McGuinty Government Striving For A Stronger Economy
January 17, 2011 News release

News

The McGuinty government begins talks with the federal government this week to negotiate a new Canada Ontario Immigration Agreement (COIA).

Ontario will put forward a deal that will not only help newcomers succeed but that will strengthen the economy. The province instructed its chief negotiator Michel Dorais, a former Federal Deputy Minister, to reach an agreement by March 31, 2011 that:

  • Provides services that will help newcomers succeed in Ontario.
  • Maximizes the flow of funds directly into the province, reducing administrative burdens and overlaps.
  • Ensures that newcomers are able to contribute to a stronger economy, such as going on to start their own business and creating more new jobs.

Helping new Canadians contribute to Ontario’s success is an important part of the McGuinty Government’s Open Ontario plan to strengthen our economy by investing in the skills and knowledge of all Ontarians.

Shortly after the passage of the resolution calling for a new COIA, the federal government formally confirmed its willingness to enter into negotiations.

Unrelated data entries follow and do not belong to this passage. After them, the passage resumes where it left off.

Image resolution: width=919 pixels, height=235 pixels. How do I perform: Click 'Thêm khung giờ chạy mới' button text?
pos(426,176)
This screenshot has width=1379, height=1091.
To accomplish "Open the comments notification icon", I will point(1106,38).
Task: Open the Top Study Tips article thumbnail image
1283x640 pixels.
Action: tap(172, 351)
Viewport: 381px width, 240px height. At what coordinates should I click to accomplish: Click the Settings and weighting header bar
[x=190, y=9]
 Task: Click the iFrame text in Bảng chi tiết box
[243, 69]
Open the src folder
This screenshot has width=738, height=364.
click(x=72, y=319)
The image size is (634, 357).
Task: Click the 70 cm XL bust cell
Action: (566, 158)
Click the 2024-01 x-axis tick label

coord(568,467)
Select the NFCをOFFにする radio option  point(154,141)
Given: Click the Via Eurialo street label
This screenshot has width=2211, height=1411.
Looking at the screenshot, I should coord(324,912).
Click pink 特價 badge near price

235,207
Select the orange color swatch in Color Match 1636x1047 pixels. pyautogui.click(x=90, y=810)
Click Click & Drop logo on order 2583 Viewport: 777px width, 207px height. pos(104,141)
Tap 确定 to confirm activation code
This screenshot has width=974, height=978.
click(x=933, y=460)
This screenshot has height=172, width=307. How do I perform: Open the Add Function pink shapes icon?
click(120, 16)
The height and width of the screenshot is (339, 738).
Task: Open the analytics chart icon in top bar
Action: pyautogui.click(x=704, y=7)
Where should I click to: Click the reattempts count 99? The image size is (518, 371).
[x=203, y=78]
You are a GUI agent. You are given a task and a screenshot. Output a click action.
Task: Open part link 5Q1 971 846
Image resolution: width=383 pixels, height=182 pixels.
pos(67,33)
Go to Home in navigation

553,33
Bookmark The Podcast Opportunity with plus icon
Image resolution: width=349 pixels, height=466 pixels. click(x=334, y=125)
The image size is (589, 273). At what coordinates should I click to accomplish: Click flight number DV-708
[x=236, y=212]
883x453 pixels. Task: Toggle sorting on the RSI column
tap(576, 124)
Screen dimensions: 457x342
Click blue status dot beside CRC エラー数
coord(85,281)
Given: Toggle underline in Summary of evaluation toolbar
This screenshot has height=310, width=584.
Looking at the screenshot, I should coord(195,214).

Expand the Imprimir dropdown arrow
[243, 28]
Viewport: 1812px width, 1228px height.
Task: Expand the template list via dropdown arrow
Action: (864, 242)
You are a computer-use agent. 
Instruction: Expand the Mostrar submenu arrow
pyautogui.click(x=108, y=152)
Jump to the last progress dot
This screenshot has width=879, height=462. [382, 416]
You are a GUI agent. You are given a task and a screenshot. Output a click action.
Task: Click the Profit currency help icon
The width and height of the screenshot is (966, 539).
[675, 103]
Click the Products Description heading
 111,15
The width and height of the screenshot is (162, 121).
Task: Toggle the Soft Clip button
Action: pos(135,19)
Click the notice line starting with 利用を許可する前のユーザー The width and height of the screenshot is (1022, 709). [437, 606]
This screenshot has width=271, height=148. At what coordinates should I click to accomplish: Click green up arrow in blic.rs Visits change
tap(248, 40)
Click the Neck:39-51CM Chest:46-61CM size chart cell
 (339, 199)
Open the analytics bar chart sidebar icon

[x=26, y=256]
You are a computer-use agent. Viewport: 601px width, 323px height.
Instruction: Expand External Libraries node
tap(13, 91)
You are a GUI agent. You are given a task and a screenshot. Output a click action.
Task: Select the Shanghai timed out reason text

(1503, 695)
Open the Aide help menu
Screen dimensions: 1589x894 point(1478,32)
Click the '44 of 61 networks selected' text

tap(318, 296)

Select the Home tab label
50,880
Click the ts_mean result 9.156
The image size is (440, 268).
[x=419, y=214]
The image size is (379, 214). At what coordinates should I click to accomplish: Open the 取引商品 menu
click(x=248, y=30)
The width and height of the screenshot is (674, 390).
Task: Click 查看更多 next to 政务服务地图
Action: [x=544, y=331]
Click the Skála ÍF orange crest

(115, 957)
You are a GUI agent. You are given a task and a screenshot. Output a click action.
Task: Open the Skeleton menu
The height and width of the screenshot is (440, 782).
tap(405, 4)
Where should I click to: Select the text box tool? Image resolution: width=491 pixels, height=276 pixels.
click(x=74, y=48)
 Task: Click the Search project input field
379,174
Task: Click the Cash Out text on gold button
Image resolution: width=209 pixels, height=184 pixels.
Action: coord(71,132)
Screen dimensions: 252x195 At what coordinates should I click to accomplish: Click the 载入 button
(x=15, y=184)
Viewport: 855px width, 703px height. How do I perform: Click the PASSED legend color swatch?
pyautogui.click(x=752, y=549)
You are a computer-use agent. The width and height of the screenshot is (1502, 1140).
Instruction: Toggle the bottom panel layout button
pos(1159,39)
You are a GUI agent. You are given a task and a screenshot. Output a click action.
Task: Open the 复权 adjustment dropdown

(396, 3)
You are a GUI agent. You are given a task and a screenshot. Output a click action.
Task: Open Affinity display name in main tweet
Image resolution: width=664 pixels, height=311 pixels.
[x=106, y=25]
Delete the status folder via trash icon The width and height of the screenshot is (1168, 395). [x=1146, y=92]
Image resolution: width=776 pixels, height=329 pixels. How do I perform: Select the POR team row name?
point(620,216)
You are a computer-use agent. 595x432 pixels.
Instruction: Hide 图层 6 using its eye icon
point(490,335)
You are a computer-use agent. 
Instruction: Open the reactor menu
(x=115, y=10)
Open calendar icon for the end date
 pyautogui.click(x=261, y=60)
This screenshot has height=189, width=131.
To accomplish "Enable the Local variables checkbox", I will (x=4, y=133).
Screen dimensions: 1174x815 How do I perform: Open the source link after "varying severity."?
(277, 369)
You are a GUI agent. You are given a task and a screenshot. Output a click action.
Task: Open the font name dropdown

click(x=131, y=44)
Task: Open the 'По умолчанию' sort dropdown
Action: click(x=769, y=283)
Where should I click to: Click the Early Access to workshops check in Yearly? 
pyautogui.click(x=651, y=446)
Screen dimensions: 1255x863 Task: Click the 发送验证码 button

Integrating newcomers so they can make a contribution to Ontario’s success is vital to the province’s future, and integral to the government’s Open Ontario Plan to strengthen the economy by investing in the skills and knowledge of all Ontarians.

Quotes

"We want to make it easier for newcomers to succeed in Ontario and contribute to the economy. When newcomers succeed, our economy becomes stronger – creating jobs and supporting services Ontarians rely on like our schools and health care." - Dr. Eric Hoskins, Minister of Citizenship and Immigration.

Quick Facts

  • Ottawa has withheld $207 million owed to Ontario newcomers under the first COIA agreement – funding that was supposed to provide services like language and skills training to new Canadians in order to find work and contribute to our economy.
  • Ottawa has also recently announced $44 million in cuts to 35 Ontario community agencies that help new Canadians integrate, train, work and start new businesses.
  • Quebec, British Columbia and Manitoba have immigration agreements with the Federal Government that give them greater control over immigration spending and programs.
  • Last year, the Ontario legislature unanimously passed a resolution asking Ottawa to begin negotiations on a new COIA agreement that provides the adequate funding, planning, and governance necessary for immigrants to succeed and for Ontario to prosper.